* **What to do**: Reproduce the lines verbatim, beginning at the line that contains "Redo the last change" and continuing through the end of the records. Omit the pictures from your answer.

* **Target position records**:
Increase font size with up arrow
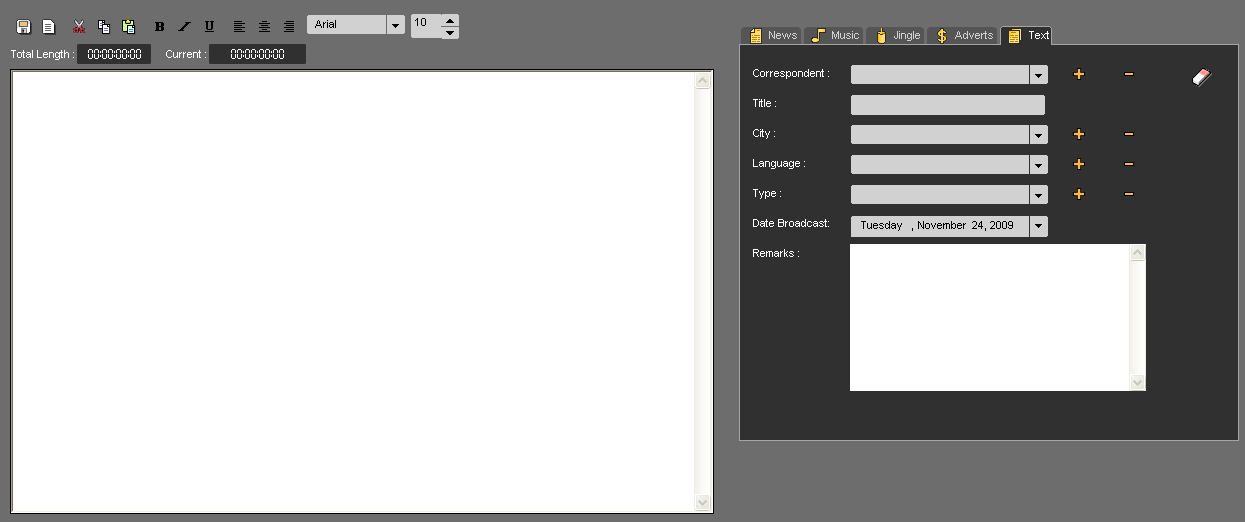 [450, 19]
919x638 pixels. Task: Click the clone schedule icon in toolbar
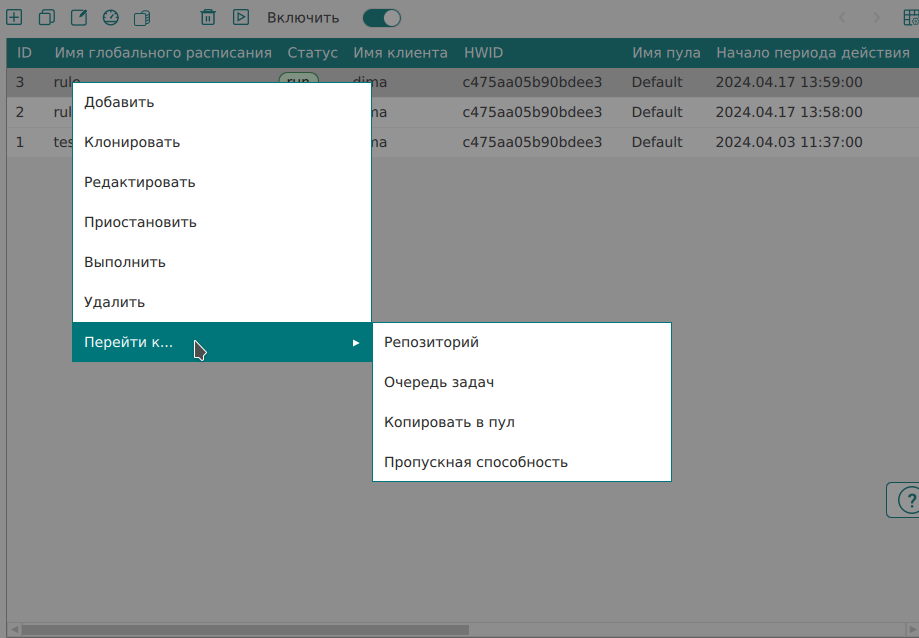[x=46, y=17]
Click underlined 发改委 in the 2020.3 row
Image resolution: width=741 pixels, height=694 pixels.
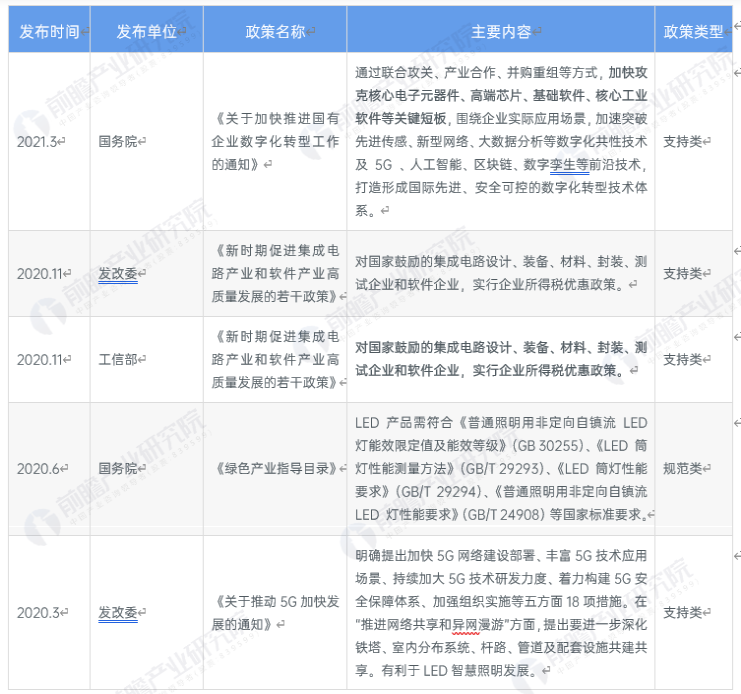[118, 612]
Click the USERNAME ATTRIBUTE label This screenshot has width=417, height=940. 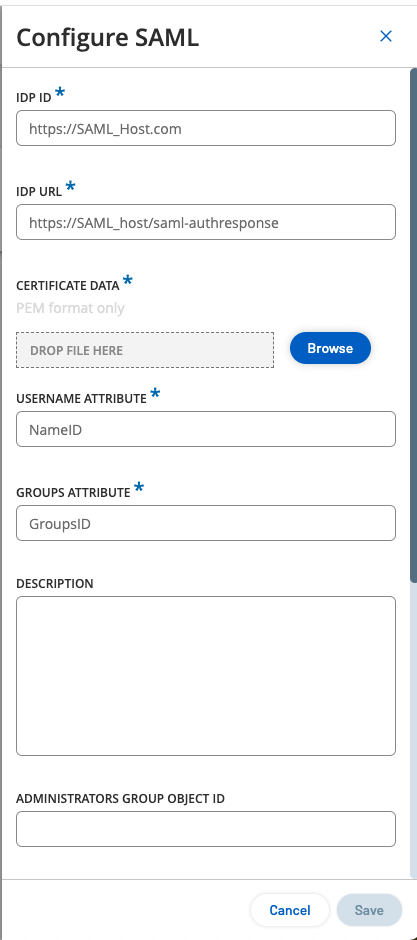81,399
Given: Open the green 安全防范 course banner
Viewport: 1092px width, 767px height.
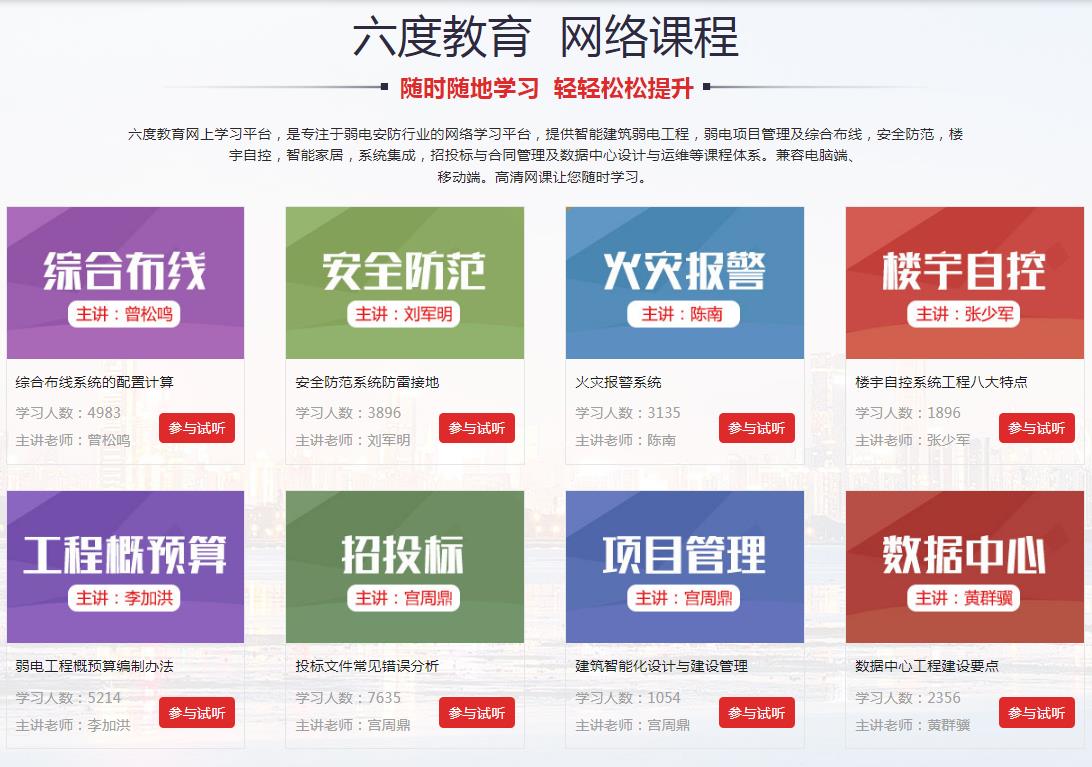Looking at the screenshot, I should (405, 283).
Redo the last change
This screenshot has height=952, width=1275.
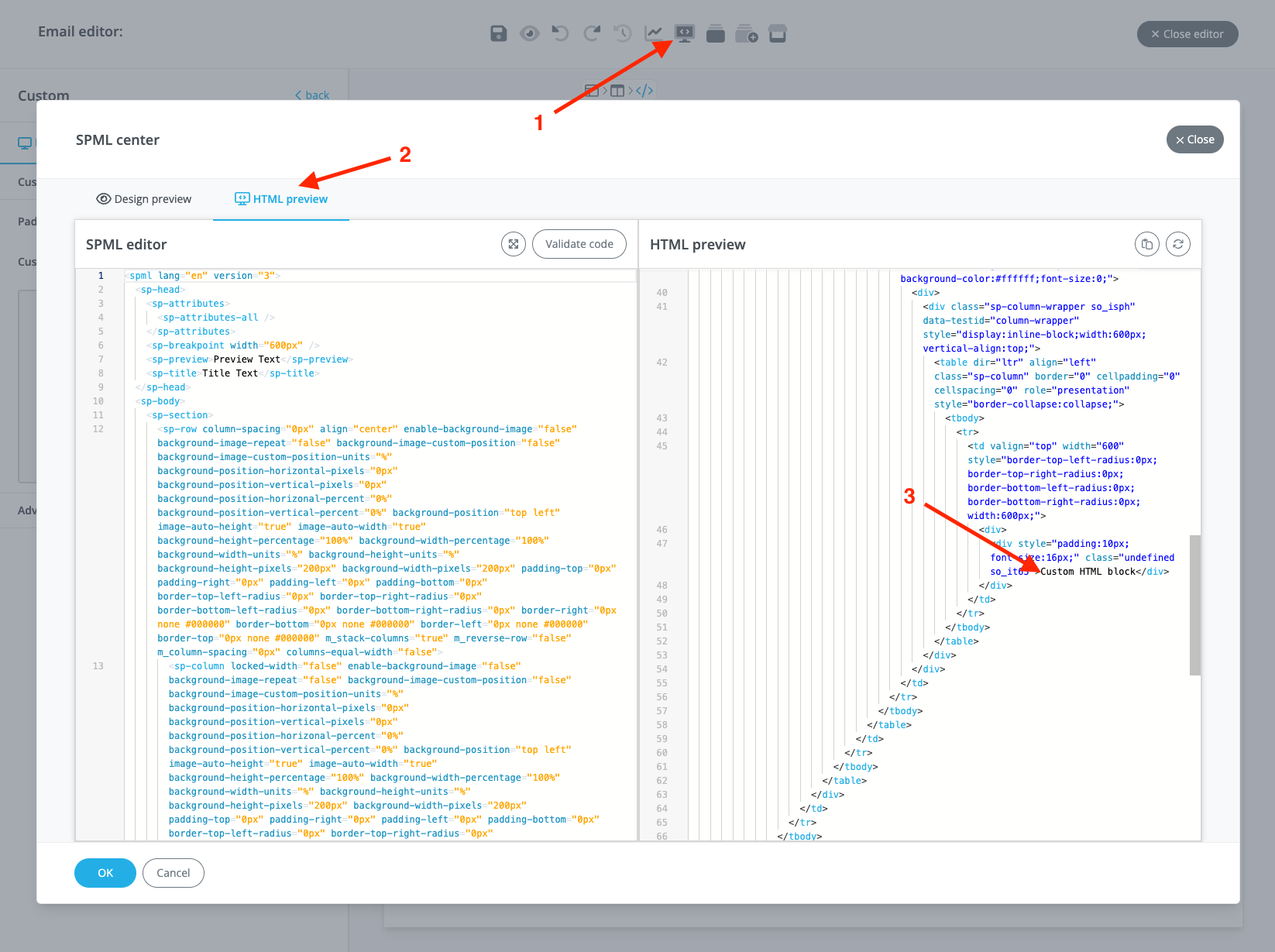(592, 33)
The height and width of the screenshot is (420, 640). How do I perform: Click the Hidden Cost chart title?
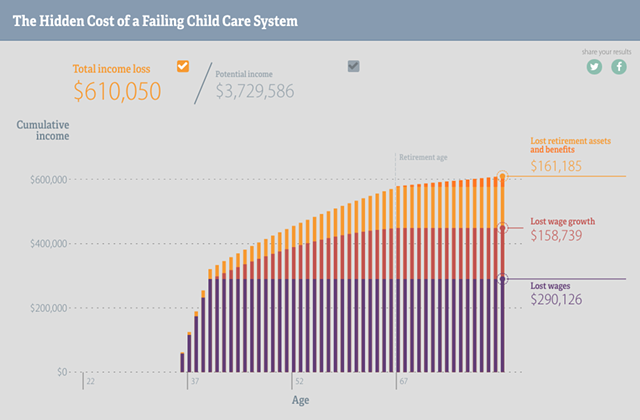tap(155, 21)
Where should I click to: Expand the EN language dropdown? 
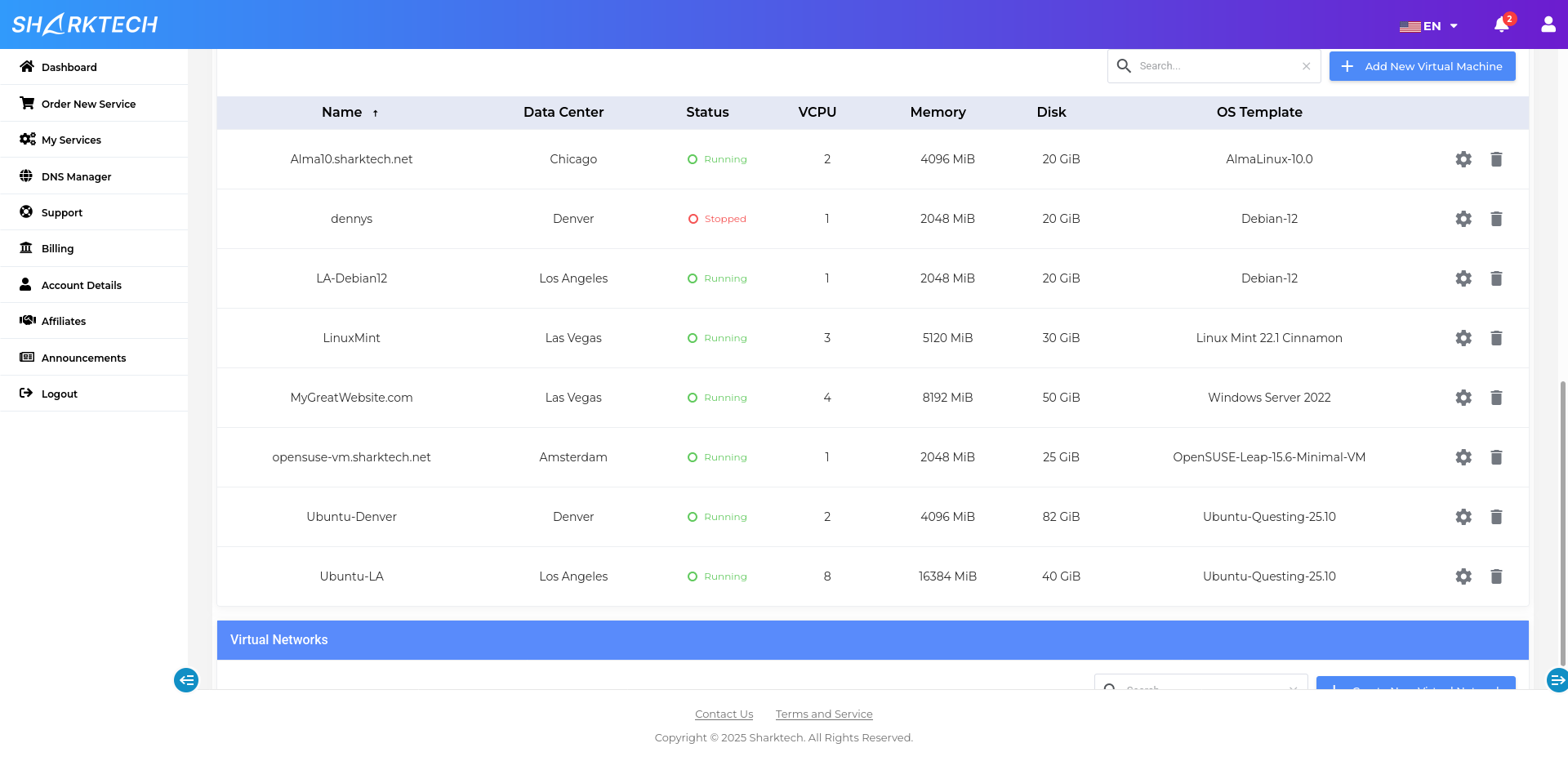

* **Correct result**:
Redo the last change
This screenshot has height=952, width=1275.
(592, 33)
The height and width of the screenshot is (420, 640). How do I perform: Click the Hidden Cost chart title?
tap(155, 21)
Where should I click to: Expand the EN language dropdown? 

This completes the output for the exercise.